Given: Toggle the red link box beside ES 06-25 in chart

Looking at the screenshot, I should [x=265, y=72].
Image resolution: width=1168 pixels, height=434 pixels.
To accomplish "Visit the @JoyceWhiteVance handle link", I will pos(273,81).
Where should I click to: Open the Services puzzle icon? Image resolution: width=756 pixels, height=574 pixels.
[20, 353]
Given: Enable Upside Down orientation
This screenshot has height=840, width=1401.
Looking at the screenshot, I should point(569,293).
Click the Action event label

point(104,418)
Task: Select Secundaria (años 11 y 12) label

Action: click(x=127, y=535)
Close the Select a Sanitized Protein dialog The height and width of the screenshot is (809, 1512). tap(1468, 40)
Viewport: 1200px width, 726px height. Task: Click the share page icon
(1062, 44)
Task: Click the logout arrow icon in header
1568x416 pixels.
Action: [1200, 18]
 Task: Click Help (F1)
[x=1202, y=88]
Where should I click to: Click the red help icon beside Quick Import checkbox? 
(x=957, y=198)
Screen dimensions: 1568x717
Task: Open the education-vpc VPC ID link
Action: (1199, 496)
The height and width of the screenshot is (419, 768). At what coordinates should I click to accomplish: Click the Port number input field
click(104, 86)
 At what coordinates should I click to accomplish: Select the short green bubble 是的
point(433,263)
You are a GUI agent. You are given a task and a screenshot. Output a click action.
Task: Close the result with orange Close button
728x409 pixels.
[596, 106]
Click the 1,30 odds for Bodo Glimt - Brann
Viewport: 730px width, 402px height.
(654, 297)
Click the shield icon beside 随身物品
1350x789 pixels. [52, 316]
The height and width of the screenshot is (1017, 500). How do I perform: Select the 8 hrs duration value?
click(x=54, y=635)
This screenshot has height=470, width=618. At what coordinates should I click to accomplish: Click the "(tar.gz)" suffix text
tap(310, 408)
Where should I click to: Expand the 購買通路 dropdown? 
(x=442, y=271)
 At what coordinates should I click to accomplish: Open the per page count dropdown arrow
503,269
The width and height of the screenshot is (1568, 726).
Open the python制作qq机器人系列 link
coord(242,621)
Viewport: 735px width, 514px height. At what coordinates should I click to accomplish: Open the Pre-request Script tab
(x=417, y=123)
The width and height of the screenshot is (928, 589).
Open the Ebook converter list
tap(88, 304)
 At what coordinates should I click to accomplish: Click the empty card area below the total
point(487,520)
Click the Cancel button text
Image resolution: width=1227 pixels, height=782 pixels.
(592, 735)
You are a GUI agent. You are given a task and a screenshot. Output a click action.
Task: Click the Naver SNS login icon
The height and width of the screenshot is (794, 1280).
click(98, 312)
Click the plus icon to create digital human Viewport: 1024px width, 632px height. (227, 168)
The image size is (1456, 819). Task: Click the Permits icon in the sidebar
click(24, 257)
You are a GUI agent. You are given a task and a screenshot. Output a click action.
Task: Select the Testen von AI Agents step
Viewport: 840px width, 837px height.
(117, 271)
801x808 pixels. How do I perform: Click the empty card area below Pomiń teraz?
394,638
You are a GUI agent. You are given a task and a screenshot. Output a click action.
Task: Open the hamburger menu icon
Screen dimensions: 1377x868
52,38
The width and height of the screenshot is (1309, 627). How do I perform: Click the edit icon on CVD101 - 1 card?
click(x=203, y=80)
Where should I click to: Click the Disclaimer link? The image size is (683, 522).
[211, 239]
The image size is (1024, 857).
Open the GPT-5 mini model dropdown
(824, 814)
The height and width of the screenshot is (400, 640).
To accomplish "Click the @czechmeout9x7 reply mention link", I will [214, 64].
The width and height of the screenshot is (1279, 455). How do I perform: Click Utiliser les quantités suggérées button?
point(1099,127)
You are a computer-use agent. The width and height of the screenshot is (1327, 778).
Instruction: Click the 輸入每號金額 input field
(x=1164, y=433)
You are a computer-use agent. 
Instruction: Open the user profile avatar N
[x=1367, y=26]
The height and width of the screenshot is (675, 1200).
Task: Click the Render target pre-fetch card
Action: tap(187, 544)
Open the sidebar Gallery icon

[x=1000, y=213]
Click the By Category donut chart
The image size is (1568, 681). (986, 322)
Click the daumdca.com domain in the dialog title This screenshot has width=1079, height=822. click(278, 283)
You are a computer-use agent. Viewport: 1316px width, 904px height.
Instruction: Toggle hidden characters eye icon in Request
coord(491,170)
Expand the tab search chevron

☆ ☆ ☆ ☆ ☆ ☆ ☆

§ **Exercise**: Repeat the entries. Keep each one exactly as written.

§ **Result**:
Given: Toggle the red link box beside ES 06-25 in chart

Looking at the screenshot, I should [x=265, y=72].
Image resolution: width=1168 pixels, height=434 pixels.
To accomplish "Visit the @JoyceWhiteVance handle link", I will pos(273,81).
Where should I click to: Open the Services puzzle icon? Image resolution: width=756 pixels, height=574 pixels.
[20, 353]
Given: Enable Upside Down orientation
This screenshot has height=840, width=1401.
Looking at the screenshot, I should point(569,293).
Click the Action event label

point(104,418)
Task: Select Secundaria (años 11 y 12) label

Action: click(x=127, y=535)
Close the Select a Sanitized Protein dialog The height and width of the screenshot is (809, 1512). tap(1468, 40)
Viewport: 1200px width, 726px height. Task: Click the share page icon
(1062, 44)
Task: Click the logout arrow icon in header
1568x416 pixels.
Action: [1200, 18]
 Task: Click Help (F1)
[x=1202, y=88]
Where should I click to: Click the red help icon beside Quick Import checkbox? 
(x=957, y=198)
Screen dimensions: 1568x717
Task: Open the education-vpc VPC ID link
Action: (1199, 496)
The height and width of the screenshot is (419, 768). At what coordinates should I click to accomplish: Click the Port number input field
click(104, 86)
 At what coordinates should I click to accomplish: Select the short green bubble 是的
point(433,263)
You are a GUI agent. You are given a task and a screenshot. Output a click action.
Task: Close the result with orange Close button
728x409 pixels.
[596, 106]
Click the 1,30 odds for Bodo Glimt - Brann
Viewport: 730px width, 402px height.
(654, 297)
Click the shield icon beside 随身物品
1350x789 pixels. [52, 316]
The height and width of the screenshot is (1017, 500). How do I perform: Select the 8 hrs duration value?
click(x=54, y=635)
This screenshot has height=470, width=618. At what coordinates should I click to accomplish: Click the "(tar.gz)" suffix text
tap(310, 408)
Where should I click to: Expand the 購買通路 dropdown? 
(x=442, y=271)
 At what coordinates should I click to accomplish: Open the per page count dropdown arrow
503,269
The width and height of the screenshot is (1568, 726).
Open the python制作qq机器人系列 link
coord(242,621)
Viewport: 735px width, 514px height. At what coordinates should I click to accomplish: Open the Pre-request Script tab
(x=417, y=123)
The width and height of the screenshot is (928, 589).
Open the Ebook converter list
tap(88, 304)
 At what coordinates should I click to accomplish: Click the empty card area below the total
point(487,520)
Click the Cancel button text
Image resolution: width=1227 pixels, height=782 pixels.
(592, 735)
You are a GUI agent. You are given a task and a screenshot. Output a click action.
Task: Click the Naver SNS login icon
The height and width of the screenshot is (794, 1280).
click(98, 312)
Click the plus icon to create digital human Viewport: 1024px width, 632px height. (227, 168)
The image size is (1456, 819). Task: Click the Permits icon in the sidebar
click(24, 257)
You are a GUI agent. You are given a task and a screenshot. Output a click action.
Task: Select the Testen von AI Agents step
Viewport: 840px width, 837px height.
(117, 271)
801x808 pixels. How do I perform: Click the empty card area below Pomiń teraz?
394,638
You are a GUI agent. You are given a task and a screenshot. Output a click action.
Task: Open the hamburger menu icon
Screen dimensions: 1377x868
52,38
The width and height of the screenshot is (1309, 627). How do I perform: Click the edit icon on CVD101 - 1 card?
click(x=203, y=80)
Where should I click to: Click the Disclaimer link? The image size is (683, 522).
[211, 239]
The image size is (1024, 857).
Open the GPT-5 mini model dropdown
(824, 814)
The height and width of the screenshot is (400, 640).
To accomplish "Click the @czechmeout9x7 reply mention link", I will [214, 64].
The width and height of the screenshot is (1279, 455). How do I perform: Click Utiliser les quantités suggérées button?
point(1099,127)
You are a computer-use agent. The width and height of the screenshot is (1327, 778).
Instruction: Click the 輸入每號金額 input field
(x=1164, y=433)
You are a computer-use agent. 
Instruction: Open the user profile avatar N
[x=1367, y=26]
The height and width of the screenshot is (675, 1200).
Task: Click the Render target pre-fetch card
Action: tap(187, 544)
Open the sidebar Gallery icon

[x=1000, y=213]
Click the By Category donut chart
The image size is (1568, 681). (986, 322)
Click the daumdca.com domain in the dialog title This screenshot has width=1079, height=822. click(278, 283)
You are a computer-use agent. Viewport: 1316px width, 904px height.
Instruction: Toggle hidden characters eye icon in Request
coord(491,170)
Expand the tab search chevron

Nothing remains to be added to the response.